Before you move, you should speak to your child’s doctor to make a plan for the move so that you and your child are not fully stressed out. You will need to also sit down with your child and talk to them about the move. Explain what is going to happen and either show pictures or take them to the home before the move. Sometimes by visiting the home before moving can help alleviate some of their stressors and will help them relax more because it is now a familiar place.
If your child is in school, you will need to contact the new district you are moving into and make arrangements to transfer all of the paperwork.
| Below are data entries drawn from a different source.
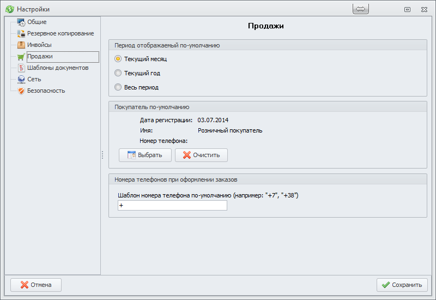Image resolution: width=436 pixels, height=300 pixels.
Task: Open the Общие settings section
Action: pyautogui.click(x=37, y=22)
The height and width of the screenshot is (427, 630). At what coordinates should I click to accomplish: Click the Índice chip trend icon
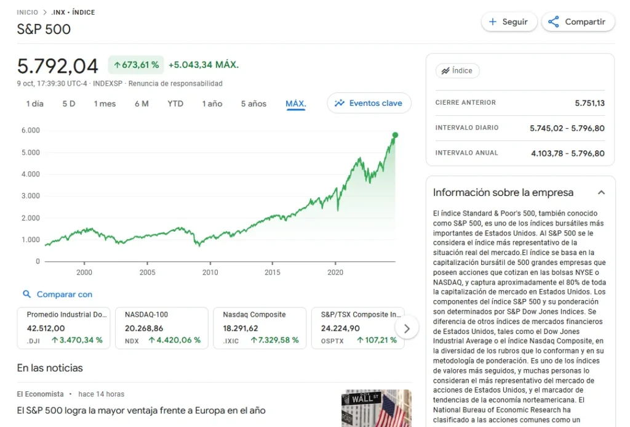[x=444, y=71]
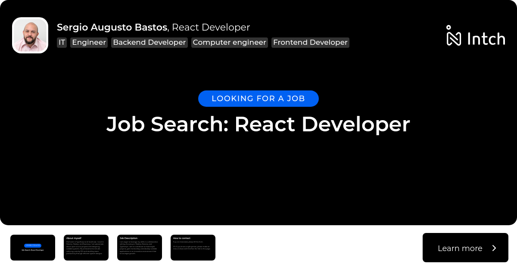Select the Engineer tag
The height and width of the screenshot is (270, 517).
89,42
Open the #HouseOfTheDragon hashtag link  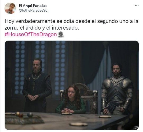(x=31, y=34)
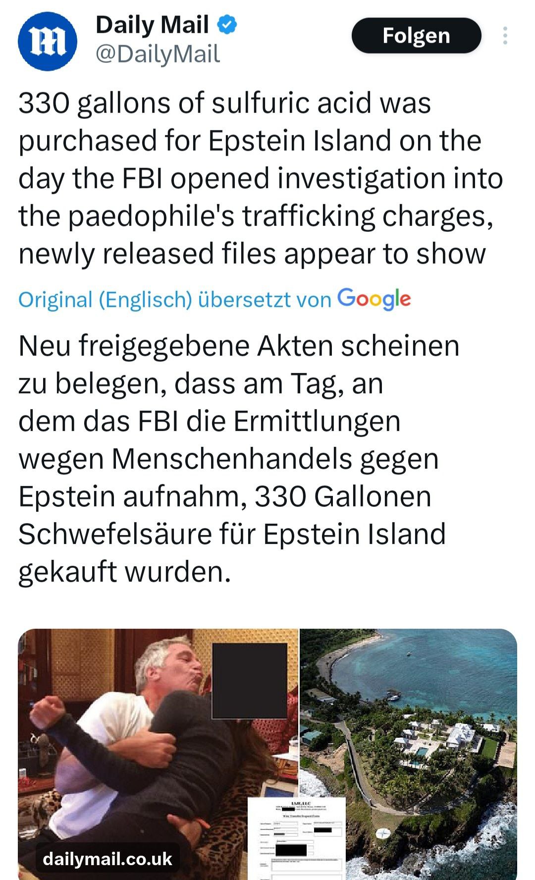Tap the wire transfer document inset
The image size is (535, 880).
296,838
Oftentimes if you are moving within the same state, the districts are very familiar with how other districts run their special needs divisions and so the transition is almost seamless.
Since we are moving into a two story home, we are planning to thoroughly baby proof the home. With special needs kids, sometimes you have to extra-baby proof things in order to prevent issues from coming up. We are planning to place a lock on each of the windows so he doesn’t fall out of the windows. Knowing our son, that is a real possibility!
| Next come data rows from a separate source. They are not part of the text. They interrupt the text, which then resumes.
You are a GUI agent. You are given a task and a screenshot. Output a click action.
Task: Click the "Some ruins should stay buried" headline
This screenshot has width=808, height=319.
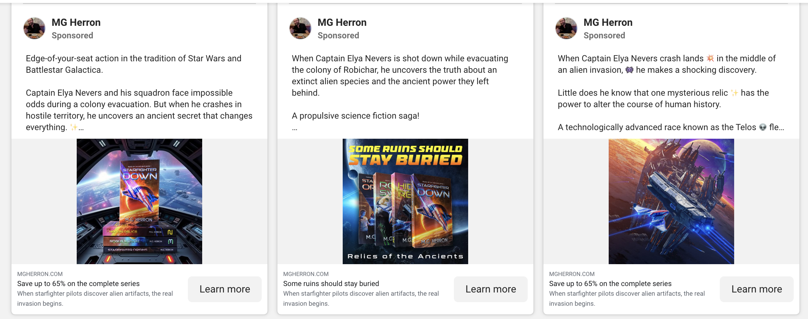(331, 284)
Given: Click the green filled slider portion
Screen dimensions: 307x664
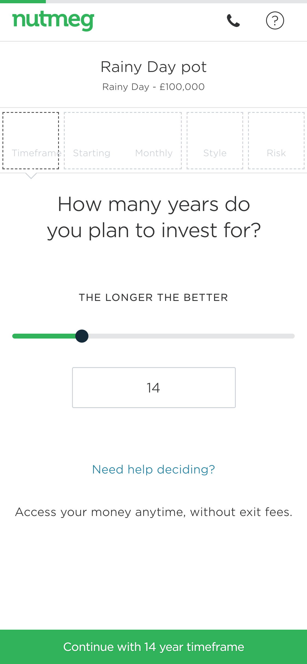Looking at the screenshot, I should (x=44, y=336).
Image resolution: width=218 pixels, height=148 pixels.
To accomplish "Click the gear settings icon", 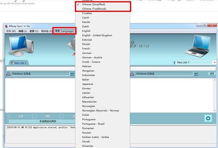I will tap(208, 118).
Since we are moving locally, we are able to essentially have most of everything moved before we bring our son over for the first night at the house. His grandma will take care of him until we have his room and the house mostly set up. This is an ideal situation for special needs children, but not always possible if you are moving a long distance.
Make sure that you keep all of your paperwork for your child handy so that if anything comes up with the new school, you can fax over IEP information or any other doctor reports as needed. I would recommend keeping these items with you until you are fully moved. Things tend to be misplaced when there are boxes everywhere.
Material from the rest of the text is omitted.